> _Jobs_:
**a.** According to the passage on summary judgment and discovery, why should a court put off ruling on a summary judgment motion when the opposing party says it needs discovery? Answer in one to three sentences.
**b.** Please output the lines of the records starting at the line that contains "You are a GUI" and ending at the line that contains "click(x=633, y=27)", with the pictures left out.

> _Passage shown_:

On February 7, 2014, LVNV moved to bifurcate and stay discovery
regarding damages. Dkt. #88.
DISCUSSION AND ANALYSIS
Effect of LVNV’s Summary Judgment Motion on Discovery
Summary judgment may be sought at any time after a pleading is served.
Aetna Cas. & Sur. Co. v. Aniero Concrete Co., Inc., 404 F.3d 566, 573 (2d Cir. 2005);
See Fed. R. Civ. P. 56(b) (“Unless a different time is set by local rule or the court orders
otherwise, a party may file a motion for summary judgment at any time until 30 days
after the close of all discovery.”). Where, however, “a party facing an adversary’s
motion for summary judgment reasonably advises the court that it needs discovery to
be able to present facts needed to defend the motion, the court should defer decision of
the motion until the party has had the opportunity to take discovery and rebut the
motion.” Miller v. Wolpoff & Abramson, L.L.P., 321 F.3d 292, 303 (2d Cir. 2003); See
Fed. R. Civ. P. 56. “Only in the rarest of cases may summary judgment be granted
against a plaintiff who has not been afforded the opportunity to conduct discovery.” Id.

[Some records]
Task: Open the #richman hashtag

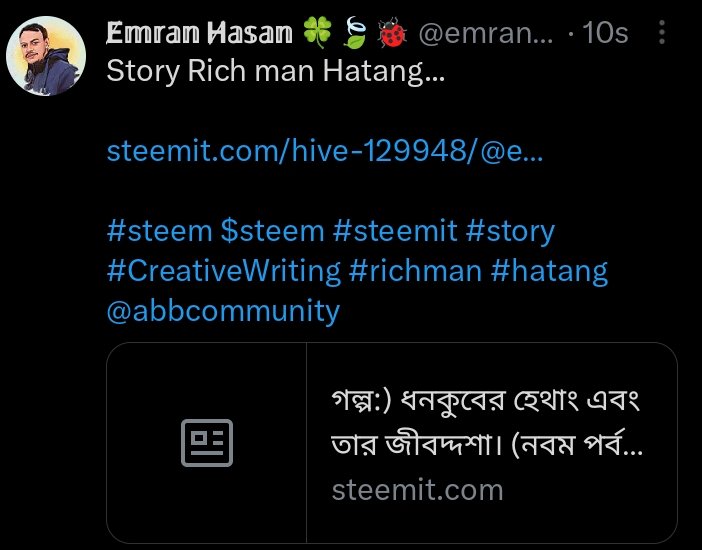Action: (415, 271)
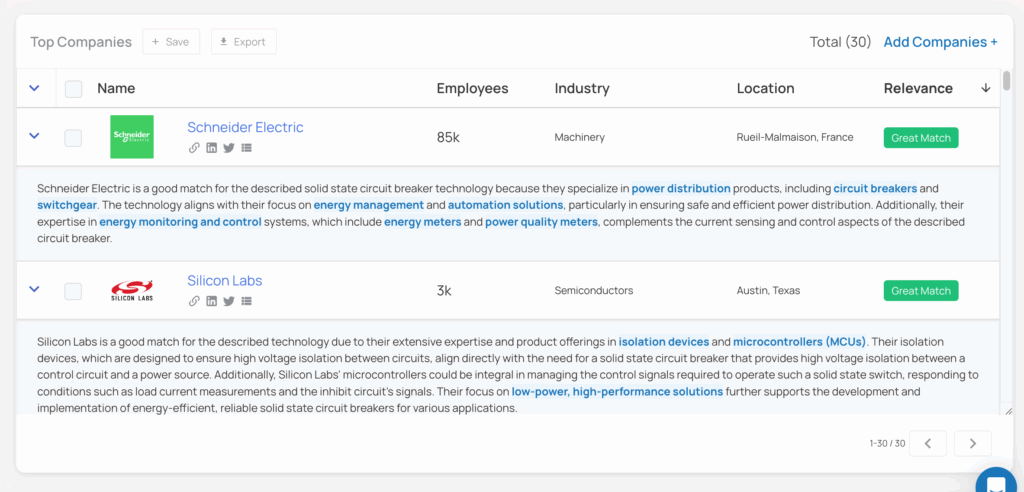Collapse the Silicon Labs row details
1024x492 pixels.
pos(34,289)
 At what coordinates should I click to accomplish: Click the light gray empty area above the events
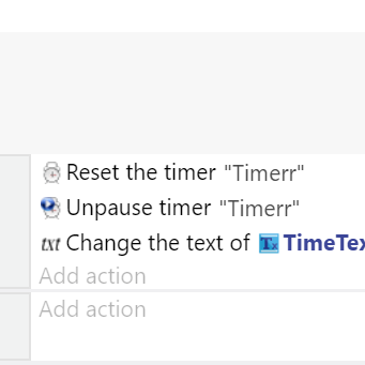pos(182,93)
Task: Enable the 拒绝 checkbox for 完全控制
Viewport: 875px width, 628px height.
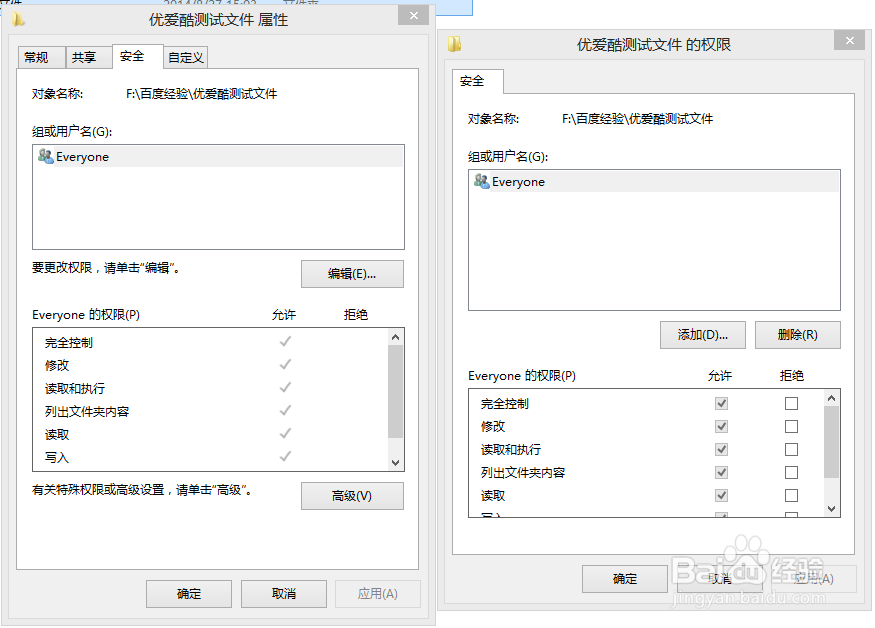Action: [792, 403]
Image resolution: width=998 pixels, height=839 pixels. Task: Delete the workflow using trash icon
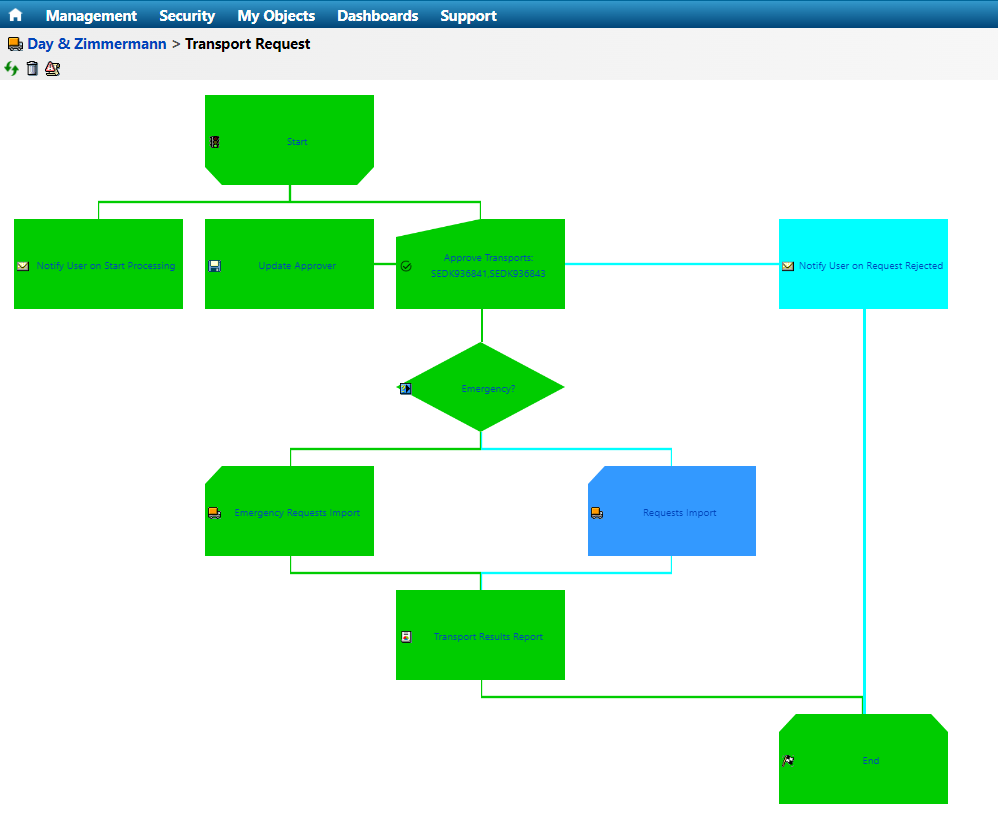[x=31, y=68]
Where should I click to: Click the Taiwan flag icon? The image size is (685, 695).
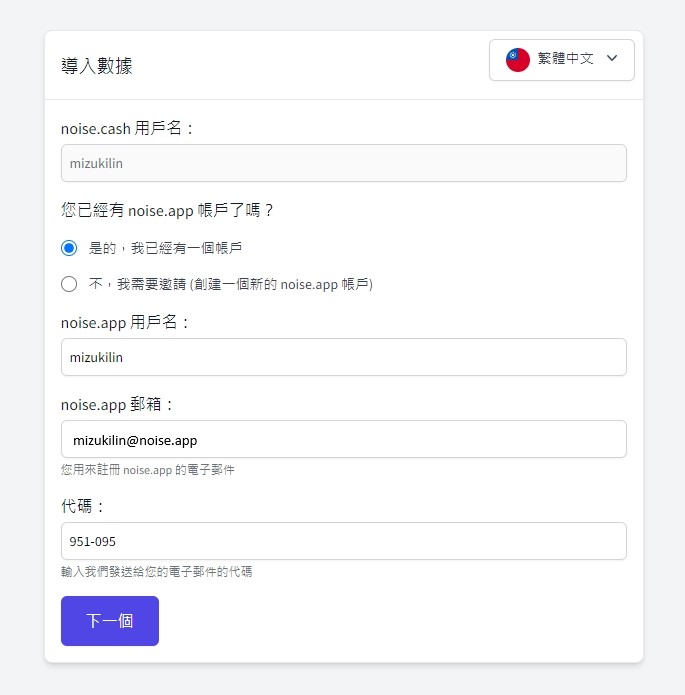[517, 60]
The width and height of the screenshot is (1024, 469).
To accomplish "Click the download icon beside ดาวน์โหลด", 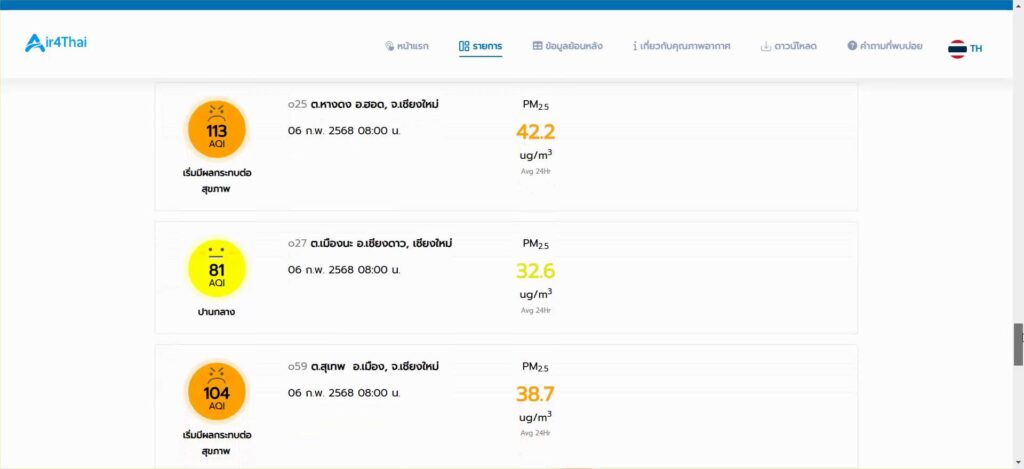I will pyautogui.click(x=766, y=46).
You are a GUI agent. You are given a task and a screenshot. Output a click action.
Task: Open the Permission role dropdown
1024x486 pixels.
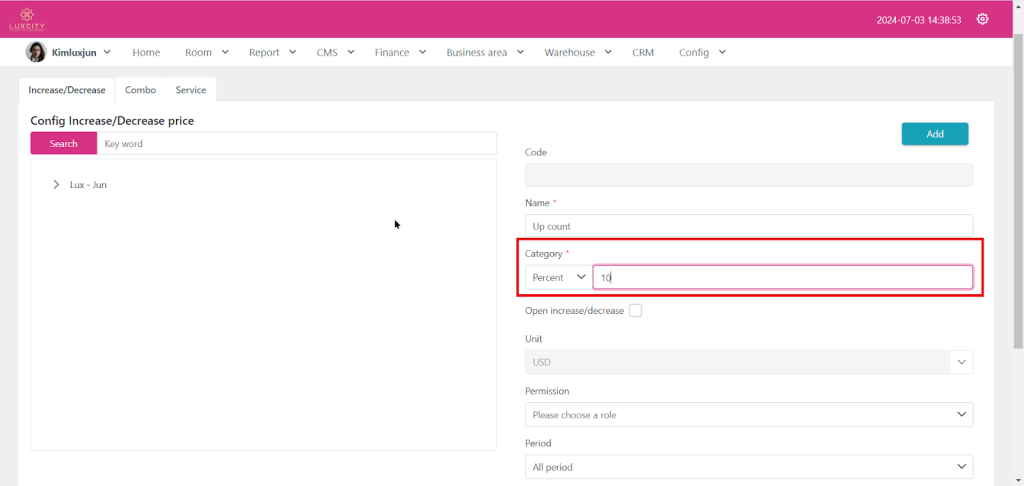pos(748,414)
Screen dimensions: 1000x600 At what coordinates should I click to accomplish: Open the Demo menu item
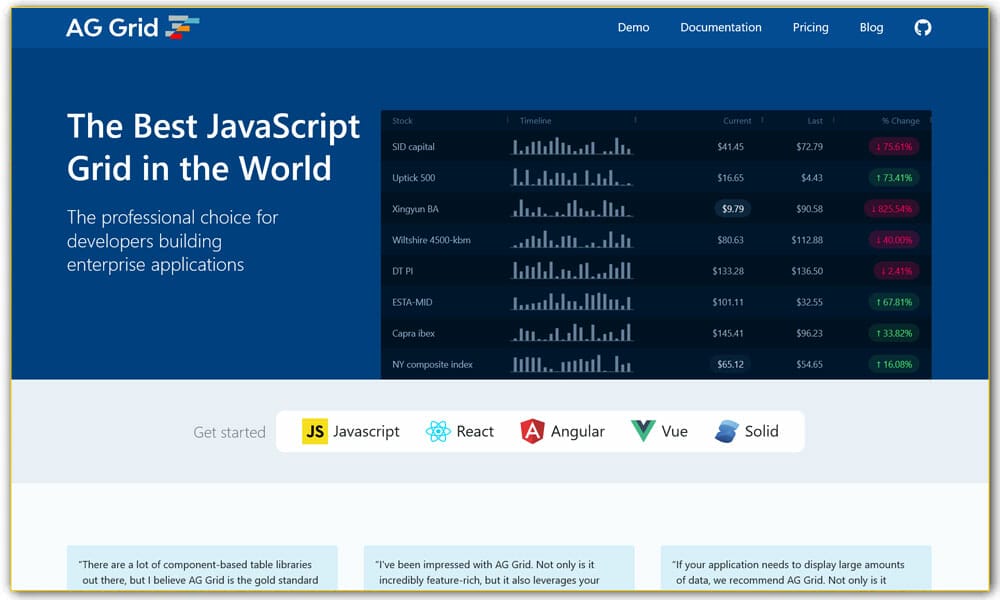click(x=633, y=27)
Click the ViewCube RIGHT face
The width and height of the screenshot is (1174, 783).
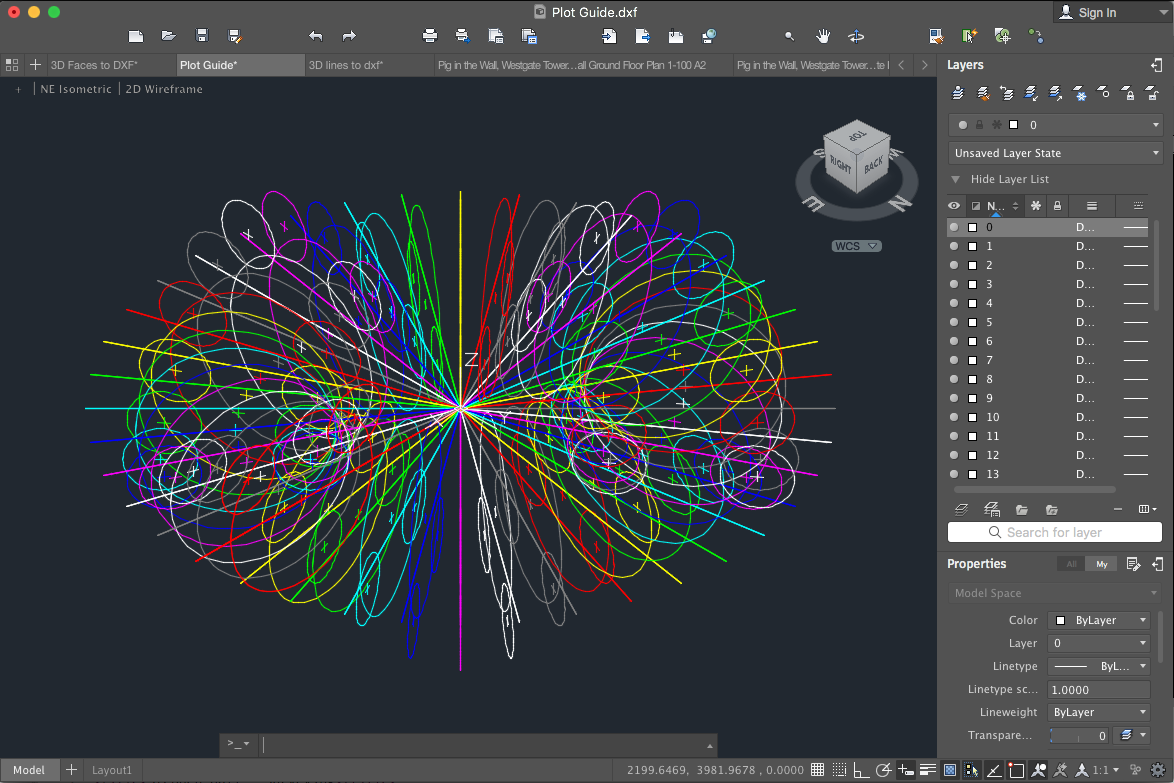[838, 165]
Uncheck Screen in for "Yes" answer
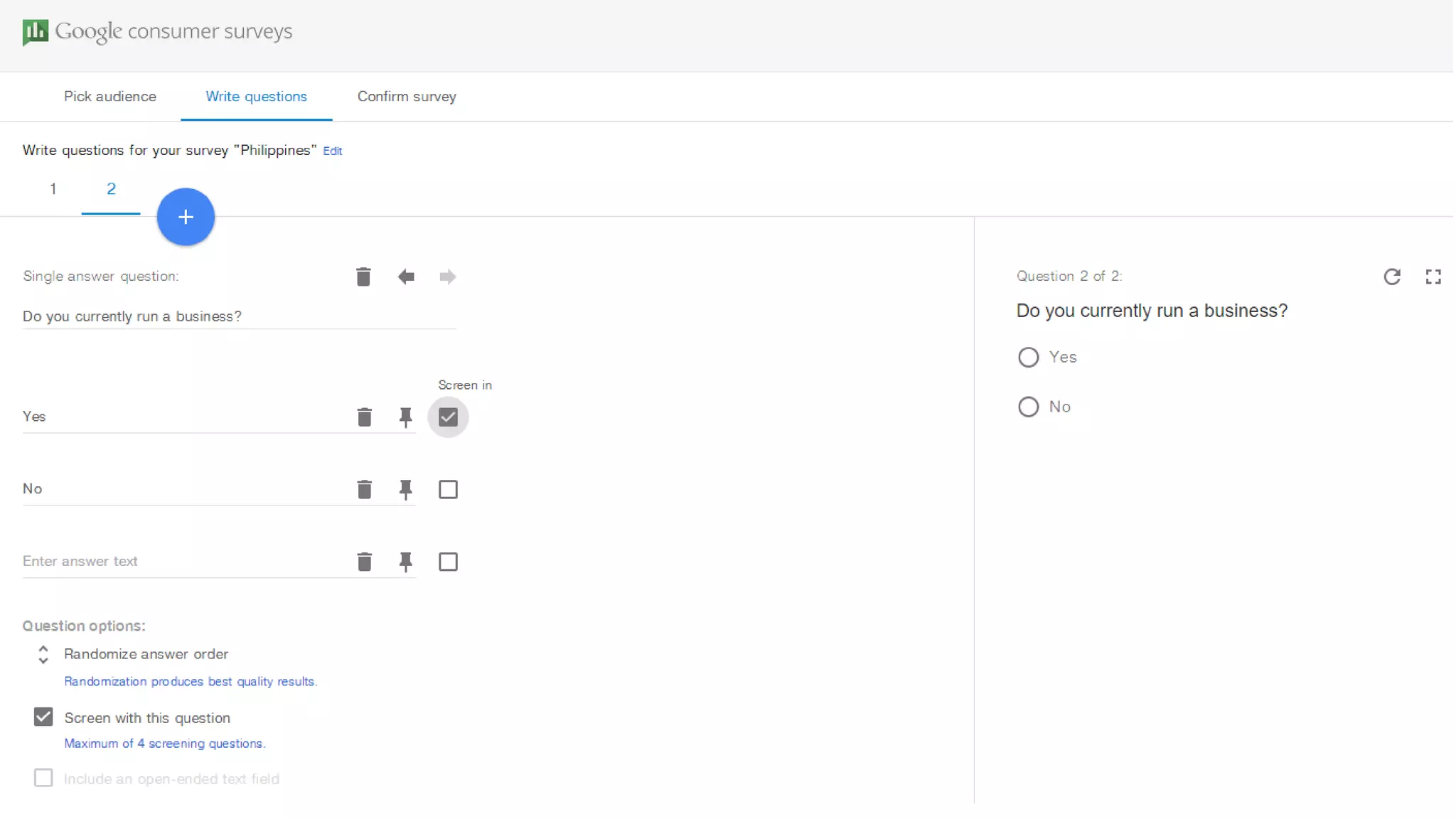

> _Solutions to the tasks_:
**a.** The party has reasonably told the court that it needs discovery to present the facts required to defend against the motion. The court should therefore wait until that party has had the chance to take discovery and rebut the motion.

**b.**
You are a GUI agent. You are given a task and a screenshot. Output a click action.
Task: Open the Permission role dropdown
1024x486 pixels.
pos(748,414)
Screen dimensions: 1000x600 At what coordinates should I click to accomplish: Open the Demo menu item
click(x=633, y=27)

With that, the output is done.